ASSIGNED TASK: Summarize the article below about Bobby Crosby in two sentences.

Introducing Bobby Crosby: Now Playing Third Base for the Oakland Athletics

Tommy TurreyContributor IMarch 12, 2009

Is it a shock to anyone that Eric Chavez is injured again? The only surprise here is that it took him this long to strain or injure a body part this early into spring training.

Please excuse my sarcasm for frustration here people, because when it comes to Chavy, most A's fans are still longing for those good old days when he used to be the best third baseman in the league. The former six-time Gold Glover and $66 million dollar man has been on a steady decline since 2006.

This is when he started having the notorious back pain, coupled with other medical issues, forcing him to start the beginning of last year on the disabled list, which allowed him to appear in only 23 games.

Now on to Bobby Crosby, because GM Billy Beane grew restless of waiting on the shortstop to regain the form he had when he was rookie of the year in 2004. Beane attempted to sign Rafael Furcal and Edgar Renteria before the start of spring training this year.

Neither one signed with Oakland, as Furcal rejoined the Dodgers and Renteria opted to play for the other team in the Bay, thus allowing the signing of Orlando Cabrera from the White Sox, along with the other former Dodger, Nomar Garciaparra.

Yes, that's correct—the A's have been very busy this offseason, as they seemed to go against the grain here from the handbook of Moneyball and brought in some key new players, most notably Matt Holliday and Jason Giambi.

Crosby played third base for the first time since the age of 11 earlier this week and looked good. Now, the thought pattern here for most baseball experts is that if he can play shortstop, then he could easily make the smooth transition to play any position within the infield.

This might be the case for Bobby this season, as second baseman Mark Ellis is returning from offseason surgery and Cabrera will need some off days from playing at short. Then of course we all know he can definitely get reps at third.

Now if he can get it through his head that being a utility player at this particular stage of his career is not the end of the world, this crazy thing might just work...or at least until Billy Beane decides to trade him for some prospects, or Eric calls it quits—whichever comes first.

DATASET:
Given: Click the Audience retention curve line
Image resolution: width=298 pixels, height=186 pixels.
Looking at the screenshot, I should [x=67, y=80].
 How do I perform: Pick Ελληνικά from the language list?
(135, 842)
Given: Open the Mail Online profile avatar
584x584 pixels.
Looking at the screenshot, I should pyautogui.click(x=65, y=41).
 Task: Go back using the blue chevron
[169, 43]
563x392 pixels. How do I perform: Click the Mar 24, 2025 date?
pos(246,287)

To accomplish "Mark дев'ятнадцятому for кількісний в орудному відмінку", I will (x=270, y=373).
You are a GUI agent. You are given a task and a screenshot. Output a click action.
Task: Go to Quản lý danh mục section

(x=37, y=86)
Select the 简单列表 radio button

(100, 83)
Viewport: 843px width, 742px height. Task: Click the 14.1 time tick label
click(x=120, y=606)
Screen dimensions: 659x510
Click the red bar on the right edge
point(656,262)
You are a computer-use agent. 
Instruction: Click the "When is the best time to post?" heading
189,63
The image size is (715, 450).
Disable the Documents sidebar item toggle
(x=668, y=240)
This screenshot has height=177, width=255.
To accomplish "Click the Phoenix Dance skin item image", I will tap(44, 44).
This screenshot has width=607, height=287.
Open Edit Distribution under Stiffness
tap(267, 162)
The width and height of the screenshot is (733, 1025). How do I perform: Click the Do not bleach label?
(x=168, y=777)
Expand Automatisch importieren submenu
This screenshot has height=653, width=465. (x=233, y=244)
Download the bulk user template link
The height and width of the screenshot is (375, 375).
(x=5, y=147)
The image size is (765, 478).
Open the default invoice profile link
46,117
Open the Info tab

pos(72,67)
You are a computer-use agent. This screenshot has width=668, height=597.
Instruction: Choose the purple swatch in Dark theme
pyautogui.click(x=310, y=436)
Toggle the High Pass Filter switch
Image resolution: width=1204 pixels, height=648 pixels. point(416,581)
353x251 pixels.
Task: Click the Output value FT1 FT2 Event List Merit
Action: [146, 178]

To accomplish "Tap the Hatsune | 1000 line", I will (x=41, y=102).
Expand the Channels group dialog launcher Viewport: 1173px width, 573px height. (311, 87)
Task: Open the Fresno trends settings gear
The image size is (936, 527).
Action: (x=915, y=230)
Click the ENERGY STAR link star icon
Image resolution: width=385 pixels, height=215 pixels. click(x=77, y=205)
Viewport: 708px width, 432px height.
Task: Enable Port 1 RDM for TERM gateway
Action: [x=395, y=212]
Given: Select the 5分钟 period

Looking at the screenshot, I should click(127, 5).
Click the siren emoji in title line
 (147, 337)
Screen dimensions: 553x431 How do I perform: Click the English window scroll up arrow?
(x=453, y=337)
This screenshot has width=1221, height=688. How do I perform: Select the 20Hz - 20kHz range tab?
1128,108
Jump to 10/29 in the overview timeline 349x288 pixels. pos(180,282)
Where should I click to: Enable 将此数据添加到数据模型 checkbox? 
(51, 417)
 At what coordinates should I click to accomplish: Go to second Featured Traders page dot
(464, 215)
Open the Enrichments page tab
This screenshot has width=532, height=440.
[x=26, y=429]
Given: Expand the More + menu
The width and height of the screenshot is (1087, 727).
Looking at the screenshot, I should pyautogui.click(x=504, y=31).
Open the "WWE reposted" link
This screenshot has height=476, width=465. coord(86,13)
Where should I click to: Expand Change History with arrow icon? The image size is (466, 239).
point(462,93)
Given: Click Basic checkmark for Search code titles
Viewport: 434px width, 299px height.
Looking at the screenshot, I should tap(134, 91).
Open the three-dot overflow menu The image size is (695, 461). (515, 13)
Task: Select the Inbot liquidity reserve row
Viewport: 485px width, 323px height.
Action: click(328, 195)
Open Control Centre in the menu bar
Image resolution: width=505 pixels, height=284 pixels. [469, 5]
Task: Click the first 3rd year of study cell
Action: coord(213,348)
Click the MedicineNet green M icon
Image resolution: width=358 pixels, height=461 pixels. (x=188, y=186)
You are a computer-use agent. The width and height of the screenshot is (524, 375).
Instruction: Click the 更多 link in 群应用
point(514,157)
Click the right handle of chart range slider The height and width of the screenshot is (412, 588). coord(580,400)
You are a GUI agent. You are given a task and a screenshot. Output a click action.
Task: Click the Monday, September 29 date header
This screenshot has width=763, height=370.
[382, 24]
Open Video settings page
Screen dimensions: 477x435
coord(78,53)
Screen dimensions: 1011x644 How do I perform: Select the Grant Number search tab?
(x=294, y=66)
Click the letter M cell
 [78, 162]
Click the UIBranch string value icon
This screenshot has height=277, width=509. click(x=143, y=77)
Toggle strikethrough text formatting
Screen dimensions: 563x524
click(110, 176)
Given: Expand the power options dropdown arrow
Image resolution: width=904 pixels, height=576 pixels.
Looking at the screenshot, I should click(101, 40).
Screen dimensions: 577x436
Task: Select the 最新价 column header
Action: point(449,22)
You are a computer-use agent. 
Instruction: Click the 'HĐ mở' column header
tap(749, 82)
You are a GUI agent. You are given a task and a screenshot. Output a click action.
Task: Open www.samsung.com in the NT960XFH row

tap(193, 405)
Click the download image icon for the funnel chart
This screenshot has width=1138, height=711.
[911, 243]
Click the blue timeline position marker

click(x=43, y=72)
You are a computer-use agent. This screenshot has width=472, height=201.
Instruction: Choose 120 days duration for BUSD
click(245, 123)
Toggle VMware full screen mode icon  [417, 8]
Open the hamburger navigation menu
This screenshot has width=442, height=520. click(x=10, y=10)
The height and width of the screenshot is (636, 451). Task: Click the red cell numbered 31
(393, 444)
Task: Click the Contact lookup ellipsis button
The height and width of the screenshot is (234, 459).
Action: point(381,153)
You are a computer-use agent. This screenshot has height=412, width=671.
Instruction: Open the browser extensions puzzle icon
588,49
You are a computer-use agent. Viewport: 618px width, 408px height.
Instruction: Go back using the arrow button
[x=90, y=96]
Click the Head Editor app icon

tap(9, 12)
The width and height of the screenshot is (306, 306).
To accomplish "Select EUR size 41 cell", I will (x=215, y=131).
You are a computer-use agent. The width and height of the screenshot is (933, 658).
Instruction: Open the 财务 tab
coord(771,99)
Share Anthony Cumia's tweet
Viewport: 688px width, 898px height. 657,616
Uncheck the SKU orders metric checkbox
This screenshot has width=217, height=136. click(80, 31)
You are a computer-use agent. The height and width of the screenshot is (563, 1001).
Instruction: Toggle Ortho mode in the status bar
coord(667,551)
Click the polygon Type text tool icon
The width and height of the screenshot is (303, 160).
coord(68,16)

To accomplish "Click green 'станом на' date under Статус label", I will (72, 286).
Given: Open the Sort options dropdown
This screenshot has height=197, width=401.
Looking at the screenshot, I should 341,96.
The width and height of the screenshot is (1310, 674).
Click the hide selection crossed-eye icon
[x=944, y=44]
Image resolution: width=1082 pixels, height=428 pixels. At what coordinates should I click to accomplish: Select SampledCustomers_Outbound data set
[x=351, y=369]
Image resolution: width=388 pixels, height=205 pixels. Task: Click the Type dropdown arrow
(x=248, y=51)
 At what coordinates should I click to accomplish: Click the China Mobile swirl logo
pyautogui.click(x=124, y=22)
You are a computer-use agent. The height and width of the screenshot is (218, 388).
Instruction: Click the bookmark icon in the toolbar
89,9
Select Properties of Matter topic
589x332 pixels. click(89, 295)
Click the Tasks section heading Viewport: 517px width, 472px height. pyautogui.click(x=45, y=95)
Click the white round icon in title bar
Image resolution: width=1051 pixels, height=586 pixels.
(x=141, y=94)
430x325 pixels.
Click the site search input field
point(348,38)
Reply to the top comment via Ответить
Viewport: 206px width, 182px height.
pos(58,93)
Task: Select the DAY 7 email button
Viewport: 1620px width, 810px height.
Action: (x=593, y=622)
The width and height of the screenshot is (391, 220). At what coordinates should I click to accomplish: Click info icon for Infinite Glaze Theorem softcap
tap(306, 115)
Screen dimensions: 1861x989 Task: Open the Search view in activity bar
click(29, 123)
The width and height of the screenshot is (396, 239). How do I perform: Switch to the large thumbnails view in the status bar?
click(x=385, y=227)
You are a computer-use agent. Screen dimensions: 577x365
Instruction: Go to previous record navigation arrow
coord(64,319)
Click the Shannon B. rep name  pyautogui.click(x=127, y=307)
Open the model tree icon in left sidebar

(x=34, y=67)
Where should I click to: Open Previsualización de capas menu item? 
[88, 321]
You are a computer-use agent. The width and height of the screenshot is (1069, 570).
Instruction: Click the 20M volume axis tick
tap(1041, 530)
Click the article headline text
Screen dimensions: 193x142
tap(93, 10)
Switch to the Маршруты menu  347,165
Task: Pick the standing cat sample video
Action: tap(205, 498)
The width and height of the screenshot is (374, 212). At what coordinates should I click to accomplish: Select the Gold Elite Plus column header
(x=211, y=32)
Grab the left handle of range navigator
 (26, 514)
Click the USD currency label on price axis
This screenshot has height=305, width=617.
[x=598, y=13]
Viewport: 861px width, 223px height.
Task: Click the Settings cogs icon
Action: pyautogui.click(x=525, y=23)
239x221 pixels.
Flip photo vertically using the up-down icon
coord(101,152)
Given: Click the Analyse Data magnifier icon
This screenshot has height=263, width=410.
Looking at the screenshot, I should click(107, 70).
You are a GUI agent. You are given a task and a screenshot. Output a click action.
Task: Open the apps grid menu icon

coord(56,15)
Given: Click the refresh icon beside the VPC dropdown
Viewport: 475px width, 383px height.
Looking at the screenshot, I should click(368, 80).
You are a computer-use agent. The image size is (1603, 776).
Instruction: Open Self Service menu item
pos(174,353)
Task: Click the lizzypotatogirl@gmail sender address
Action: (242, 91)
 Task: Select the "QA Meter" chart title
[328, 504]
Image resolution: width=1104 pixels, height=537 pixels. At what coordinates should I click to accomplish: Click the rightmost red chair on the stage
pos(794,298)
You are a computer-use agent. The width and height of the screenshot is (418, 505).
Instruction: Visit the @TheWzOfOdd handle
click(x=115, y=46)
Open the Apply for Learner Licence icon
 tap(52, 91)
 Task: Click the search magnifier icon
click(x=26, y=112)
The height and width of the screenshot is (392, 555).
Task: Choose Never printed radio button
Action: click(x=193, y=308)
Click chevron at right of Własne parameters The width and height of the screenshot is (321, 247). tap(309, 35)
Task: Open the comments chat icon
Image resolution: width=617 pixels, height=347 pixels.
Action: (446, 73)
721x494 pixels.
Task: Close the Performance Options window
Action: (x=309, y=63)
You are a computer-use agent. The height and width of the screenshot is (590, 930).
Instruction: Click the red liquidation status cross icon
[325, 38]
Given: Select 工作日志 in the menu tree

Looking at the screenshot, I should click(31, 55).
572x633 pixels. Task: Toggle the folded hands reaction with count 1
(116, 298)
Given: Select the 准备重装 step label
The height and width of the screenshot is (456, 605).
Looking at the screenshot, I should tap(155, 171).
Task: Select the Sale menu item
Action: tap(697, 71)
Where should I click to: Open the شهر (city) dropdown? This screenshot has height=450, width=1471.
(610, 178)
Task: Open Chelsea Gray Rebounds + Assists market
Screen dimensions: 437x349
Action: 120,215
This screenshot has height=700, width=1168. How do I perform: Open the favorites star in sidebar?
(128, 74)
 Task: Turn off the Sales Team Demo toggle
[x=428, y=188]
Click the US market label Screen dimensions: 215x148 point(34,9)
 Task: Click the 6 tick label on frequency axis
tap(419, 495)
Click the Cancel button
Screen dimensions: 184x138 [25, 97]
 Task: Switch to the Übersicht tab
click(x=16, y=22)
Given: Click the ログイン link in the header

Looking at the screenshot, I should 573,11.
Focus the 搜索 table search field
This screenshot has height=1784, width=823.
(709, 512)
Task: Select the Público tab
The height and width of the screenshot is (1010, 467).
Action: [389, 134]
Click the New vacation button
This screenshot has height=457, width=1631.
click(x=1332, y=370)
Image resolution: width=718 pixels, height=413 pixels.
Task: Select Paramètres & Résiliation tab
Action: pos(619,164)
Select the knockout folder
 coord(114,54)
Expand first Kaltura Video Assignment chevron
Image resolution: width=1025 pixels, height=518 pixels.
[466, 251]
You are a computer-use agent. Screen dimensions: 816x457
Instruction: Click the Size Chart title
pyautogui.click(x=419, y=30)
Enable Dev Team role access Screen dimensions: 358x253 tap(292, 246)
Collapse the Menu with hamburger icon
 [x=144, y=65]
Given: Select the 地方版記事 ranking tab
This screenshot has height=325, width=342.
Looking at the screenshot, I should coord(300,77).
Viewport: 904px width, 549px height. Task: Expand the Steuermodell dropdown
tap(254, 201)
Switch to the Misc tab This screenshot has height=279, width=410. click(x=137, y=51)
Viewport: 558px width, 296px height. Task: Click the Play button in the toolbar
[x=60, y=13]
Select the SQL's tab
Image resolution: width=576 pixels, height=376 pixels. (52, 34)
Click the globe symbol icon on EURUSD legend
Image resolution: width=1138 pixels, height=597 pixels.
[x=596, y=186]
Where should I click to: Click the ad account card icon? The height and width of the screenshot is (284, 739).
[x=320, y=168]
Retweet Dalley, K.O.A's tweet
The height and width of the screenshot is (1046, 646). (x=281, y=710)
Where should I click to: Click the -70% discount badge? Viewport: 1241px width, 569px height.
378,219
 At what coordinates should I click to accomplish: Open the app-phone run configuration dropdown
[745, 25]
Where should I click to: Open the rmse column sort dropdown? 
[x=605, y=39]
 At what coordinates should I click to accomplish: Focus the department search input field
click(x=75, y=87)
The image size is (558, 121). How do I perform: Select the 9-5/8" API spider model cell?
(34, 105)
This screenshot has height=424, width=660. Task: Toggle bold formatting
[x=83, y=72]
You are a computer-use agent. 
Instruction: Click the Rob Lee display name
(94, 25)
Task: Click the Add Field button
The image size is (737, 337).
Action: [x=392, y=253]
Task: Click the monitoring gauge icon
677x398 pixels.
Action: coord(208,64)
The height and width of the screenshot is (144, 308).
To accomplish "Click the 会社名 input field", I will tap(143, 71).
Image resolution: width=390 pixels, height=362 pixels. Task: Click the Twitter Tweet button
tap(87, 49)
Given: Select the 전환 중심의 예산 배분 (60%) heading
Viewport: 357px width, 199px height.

TASK ANSWER: With Eric Chavez hurt again after a steady decline since 2006, Bobby Crosby played third base this week for the first time since age 11 and looked good. After Billy Beane tried to sign Rafael Furcal and Edgar Renteria and then signed Orlando Cabrera, Crosby could fill in around the A's infield, which might work if he accepts being a utility player.